- _Task objective_
Each line of the listing should be reproduced exactly.

Data to use Block Start

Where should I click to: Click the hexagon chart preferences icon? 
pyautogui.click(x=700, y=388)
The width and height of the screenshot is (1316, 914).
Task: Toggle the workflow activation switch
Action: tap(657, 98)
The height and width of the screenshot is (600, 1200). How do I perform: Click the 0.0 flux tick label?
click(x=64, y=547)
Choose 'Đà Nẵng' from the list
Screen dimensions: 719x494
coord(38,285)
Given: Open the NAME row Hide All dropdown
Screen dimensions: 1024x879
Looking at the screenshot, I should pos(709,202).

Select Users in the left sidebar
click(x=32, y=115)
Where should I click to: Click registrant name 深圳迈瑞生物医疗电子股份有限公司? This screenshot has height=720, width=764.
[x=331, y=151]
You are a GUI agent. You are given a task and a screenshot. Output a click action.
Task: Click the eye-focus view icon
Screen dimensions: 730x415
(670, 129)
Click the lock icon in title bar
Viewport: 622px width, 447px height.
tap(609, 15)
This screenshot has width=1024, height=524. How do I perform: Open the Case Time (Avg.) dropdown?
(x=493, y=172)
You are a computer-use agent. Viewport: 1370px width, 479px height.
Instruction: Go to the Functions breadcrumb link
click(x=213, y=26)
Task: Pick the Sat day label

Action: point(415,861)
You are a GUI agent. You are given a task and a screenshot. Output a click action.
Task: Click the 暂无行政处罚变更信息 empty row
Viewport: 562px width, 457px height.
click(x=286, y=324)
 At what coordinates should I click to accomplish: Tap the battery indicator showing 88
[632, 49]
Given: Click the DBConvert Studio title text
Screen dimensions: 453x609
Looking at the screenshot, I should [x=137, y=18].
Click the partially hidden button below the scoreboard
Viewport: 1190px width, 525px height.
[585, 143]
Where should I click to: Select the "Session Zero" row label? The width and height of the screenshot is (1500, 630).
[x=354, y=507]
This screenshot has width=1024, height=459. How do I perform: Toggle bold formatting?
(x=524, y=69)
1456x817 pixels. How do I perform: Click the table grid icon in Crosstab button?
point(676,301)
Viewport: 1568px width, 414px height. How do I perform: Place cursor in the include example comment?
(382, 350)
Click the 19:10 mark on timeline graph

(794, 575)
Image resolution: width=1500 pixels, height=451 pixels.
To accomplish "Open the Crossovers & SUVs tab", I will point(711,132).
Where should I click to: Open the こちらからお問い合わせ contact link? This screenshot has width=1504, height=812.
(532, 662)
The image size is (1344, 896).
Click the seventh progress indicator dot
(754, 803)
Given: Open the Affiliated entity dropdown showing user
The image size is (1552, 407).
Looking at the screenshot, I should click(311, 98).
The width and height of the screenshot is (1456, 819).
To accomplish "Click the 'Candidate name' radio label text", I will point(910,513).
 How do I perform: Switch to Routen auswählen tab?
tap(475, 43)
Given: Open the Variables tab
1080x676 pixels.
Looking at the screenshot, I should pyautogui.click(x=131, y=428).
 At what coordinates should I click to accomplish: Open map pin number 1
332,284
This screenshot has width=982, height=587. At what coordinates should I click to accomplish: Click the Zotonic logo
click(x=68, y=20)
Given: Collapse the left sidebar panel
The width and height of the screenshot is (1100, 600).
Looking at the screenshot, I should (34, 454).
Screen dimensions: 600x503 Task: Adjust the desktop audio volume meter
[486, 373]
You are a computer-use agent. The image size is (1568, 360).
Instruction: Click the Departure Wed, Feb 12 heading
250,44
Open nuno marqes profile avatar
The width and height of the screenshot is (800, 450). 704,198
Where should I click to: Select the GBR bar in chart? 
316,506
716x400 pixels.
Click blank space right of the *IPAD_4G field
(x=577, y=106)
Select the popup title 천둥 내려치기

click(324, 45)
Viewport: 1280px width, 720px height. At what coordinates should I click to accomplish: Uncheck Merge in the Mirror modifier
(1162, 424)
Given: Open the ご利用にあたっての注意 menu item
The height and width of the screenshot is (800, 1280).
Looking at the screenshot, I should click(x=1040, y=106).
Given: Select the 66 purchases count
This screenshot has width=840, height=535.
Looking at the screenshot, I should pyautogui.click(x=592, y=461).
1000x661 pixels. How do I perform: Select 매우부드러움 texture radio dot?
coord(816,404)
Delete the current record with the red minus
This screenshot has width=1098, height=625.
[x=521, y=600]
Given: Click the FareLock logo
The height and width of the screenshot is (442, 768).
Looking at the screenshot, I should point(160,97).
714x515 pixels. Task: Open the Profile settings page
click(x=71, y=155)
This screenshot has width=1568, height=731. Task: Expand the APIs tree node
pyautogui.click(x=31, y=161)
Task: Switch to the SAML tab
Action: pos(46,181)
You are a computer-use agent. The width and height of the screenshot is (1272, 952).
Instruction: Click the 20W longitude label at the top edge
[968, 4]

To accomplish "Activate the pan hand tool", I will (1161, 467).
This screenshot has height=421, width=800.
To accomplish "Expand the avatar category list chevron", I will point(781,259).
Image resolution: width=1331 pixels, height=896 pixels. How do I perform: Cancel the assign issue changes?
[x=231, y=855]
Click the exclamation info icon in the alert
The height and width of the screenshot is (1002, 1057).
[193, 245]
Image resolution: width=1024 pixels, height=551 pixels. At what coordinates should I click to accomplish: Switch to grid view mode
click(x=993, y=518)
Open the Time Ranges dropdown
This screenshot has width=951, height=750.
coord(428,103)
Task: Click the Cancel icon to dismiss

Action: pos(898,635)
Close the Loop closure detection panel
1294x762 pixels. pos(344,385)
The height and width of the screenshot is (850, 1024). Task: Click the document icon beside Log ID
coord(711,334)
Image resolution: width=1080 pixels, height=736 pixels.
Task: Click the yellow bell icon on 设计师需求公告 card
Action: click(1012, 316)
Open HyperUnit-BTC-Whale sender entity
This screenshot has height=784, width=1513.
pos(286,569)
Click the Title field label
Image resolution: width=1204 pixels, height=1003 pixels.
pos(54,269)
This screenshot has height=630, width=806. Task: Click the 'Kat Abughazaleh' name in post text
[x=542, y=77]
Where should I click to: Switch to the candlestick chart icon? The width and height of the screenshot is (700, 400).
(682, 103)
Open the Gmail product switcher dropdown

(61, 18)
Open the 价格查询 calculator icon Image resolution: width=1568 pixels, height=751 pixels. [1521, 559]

Data to use Block End

- _Task answer_
Where should I click to: Click the hexagon chart preferences icon? 
pyautogui.click(x=700, y=388)
The width and height of the screenshot is (1316, 914).
Task: Toggle the workflow activation switch
Action: tap(657, 98)
The height and width of the screenshot is (600, 1200). How do I perform: Click the 0.0 flux tick label?
click(x=64, y=547)
Choose 'Đà Nẵng' from the list
Screen dimensions: 719x494
coord(38,285)
Given: Open the NAME row Hide All dropdown
Screen dimensions: 1024x879
Looking at the screenshot, I should pos(709,202).

Select Users in the left sidebar
click(x=32, y=115)
Where should I click to: Click registrant name 深圳迈瑞生物医疗电子股份有限公司? This screenshot has height=720, width=764.
[x=331, y=151]
You are a GUI agent. You are given a task and a screenshot. Output a click action.
Task: Click the eye-focus view icon
Screen dimensions: 730x415
(670, 129)
Click the lock icon in title bar
Viewport: 622px width, 447px height.
tap(609, 15)
This screenshot has width=1024, height=524. How do I perform: Open the Case Time (Avg.) dropdown?
(x=493, y=172)
You are a computer-use agent. Viewport: 1370px width, 479px height.
Instruction: Go to the Functions breadcrumb link
click(x=213, y=26)
Task: Pick the Sat day label

Action: point(415,861)
You are a GUI agent. You are given a task and a screenshot. Output a click action.
Task: Click the 暂无行政处罚变更信息 empty row
Viewport: 562px width, 457px height.
click(x=286, y=324)
 At what coordinates should I click to accomplish: Tap the battery indicator showing 88
[632, 49]
Given: Click the DBConvert Studio title text
Screen dimensions: 453x609
Looking at the screenshot, I should [x=137, y=18].
Click the partially hidden button below the scoreboard
Viewport: 1190px width, 525px height.
[585, 143]
Where should I click to: Select the "Session Zero" row label? The width and height of the screenshot is (1500, 630).
[x=354, y=507]
This screenshot has width=1024, height=459. How do I perform: Toggle bold formatting?
(x=524, y=69)
1456x817 pixels. How do I perform: Click the table grid icon in Crosstab button?
point(676,301)
Viewport: 1568px width, 414px height. How do I perform: Place cursor in the include example comment?
(382, 350)
Click the 19:10 mark on timeline graph

(794, 575)
Image resolution: width=1500 pixels, height=451 pixels.
To accomplish "Open the Crossovers & SUVs tab", I will point(711,132).
Where should I click to: Open the こちらからお問い合わせ contact link? This screenshot has width=1504, height=812.
(532, 662)
The image size is (1344, 896).
Click the seventh progress indicator dot
(754, 803)
Given: Open the Affiliated entity dropdown showing user
The image size is (1552, 407).
Looking at the screenshot, I should click(311, 98).
The width and height of the screenshot is (1456, 819).
To accomplish "Click the 'Candidate name' radio label text", I will point(910,513).
 How do I perform: Switch to Routen auswählen tab?
tap(475, 43)
Given: Open the Variables tab
1080x676 pixels.
Looking at the screenshot, I should pyautogui.click(x=131, y=428).
 At what coordinates should I click to accomplish: Open map pin number 1
332,284
This screenshot has width=982, height=587. At what coordinates should I click to accomplish: Click the Zotonic logo
click(x=68, y=20)
Given: Collapse the left sidebar panel
The width and height of the screenshot is (1100, 600).
Looking at the screenshot, I should (34, 454).
Screen dimensions: 600x503 Task: Adjust the desktop audio volume meter
[486, 373]
You are a computer-use agent. The image size is (1568, 360).
Instruction: Click the Departure Wed, Feb 12 heading
250,44
Open nuno marqes profile avatar
The width and height of the screenshot is (800, 450). 704,198
Where should I click to: Select the GBR bar in chart? 
316,506
716x400 pixels.
Click blank space right of the *IPAD_4G field
(x=577, y=106)
Select the popup title 천둥 내려치기

click(324, 45)
Viewport: 1280px width, 720px height. At what coordinates should I click to accomplish: Uncheck Merge in the Mirror modifier
(1162, 424)
Given: Open the ご利用にあたっての注意 menu item
The height and width of the screenshot is (800, 1280).
Looking at the screenshot, I should click(x=1040, y=106).
Given: Select the 66 purchases count
This screenshot has width=840, height=535.
Looking at the screenshot, I should pyautogui.click(x=592, y=461).
1000x661 pixels. How do I perform: Select 매우부드러움 texture radio dot?
coord(816,404)
Delete the current record with the red minus
This screenshot has width=1098, height=625.
[x=521, y=600]
Given: Click the FareLock logo
The height and width of the screenshot is (442, 768).
Looking at the screenshot, I should point(160,97).
714x515 pixels. Task: Open the Profile settings page
click(x=71, y=155)
This screenshot has width=1568, height=731. Task: Expand the APIs tree node
pyautogui.click(x=31, y=161)
Task: Switch to the SAML tab
Action: pos(46,181)
You are a computer-use agent. The width and height of the screenshot is (1272, 952).
Instruction: Click the 20W longitude label at the top edge
[968, 4]

To accomplish "Activate the pan hand tool", I will (1161, 467).
This screenshot has height=421, width=800.
To accomplish "Expand the avatar category list chevron", I will point(781,259).
Image resolution: width=1331 pixels, height=896 pixels. How do I perform: Cancel the assign issue changes?
[x=231, y=855]
Click the exclamation info icon in the alert
The height and width of the screenshot is (1002, 1057).
[193, 245]
Image resolution: width=1024 pixels, height=551 pixels. At what coordinates should I click to accomplish: Switch to grid view mode
click(x=993, y=518)
Open the Time Ranges dropdown
This screenshot has width=951, height=750.
coord(428,103)
Task: Click the Cancel icon to dismiss

Action: pos(898,635)
Close the Loop closure detection panel
1294x762 pixels. pos(344,385)
The height and width of the screenshot is (850, 1024). Task: Click the document icon beside Log ID
coord(711,334)
Image resolution: width=1080 pixels, height=736 pixels.
Task: Click the yellow bell icon on 设计师需求公告 card
Action: click(1012, 316)
Open HyperUnit-BTC-Whale sender entity
This screenshot has height=784, width=1513.
pos(286,569)
Click the Title field label
Image resolution: width=1204 pixels, height=1003 pixels.
pos(54,269)
This screenshot has height=630, width=806. Task: Click the 'Kat Abughazaleh' name in post text
[x=542, y=77]
Where should I click to: Switch to the candlestick chart icon? The width and height of the screenshot is (700, 400).
(682, 103)
Open the Gmail product switcher dropdown

(61, 18)
Open the 价格查询 calculator icon Image resolution: width=1568 pixels, height=751 pixels. [1521, 559]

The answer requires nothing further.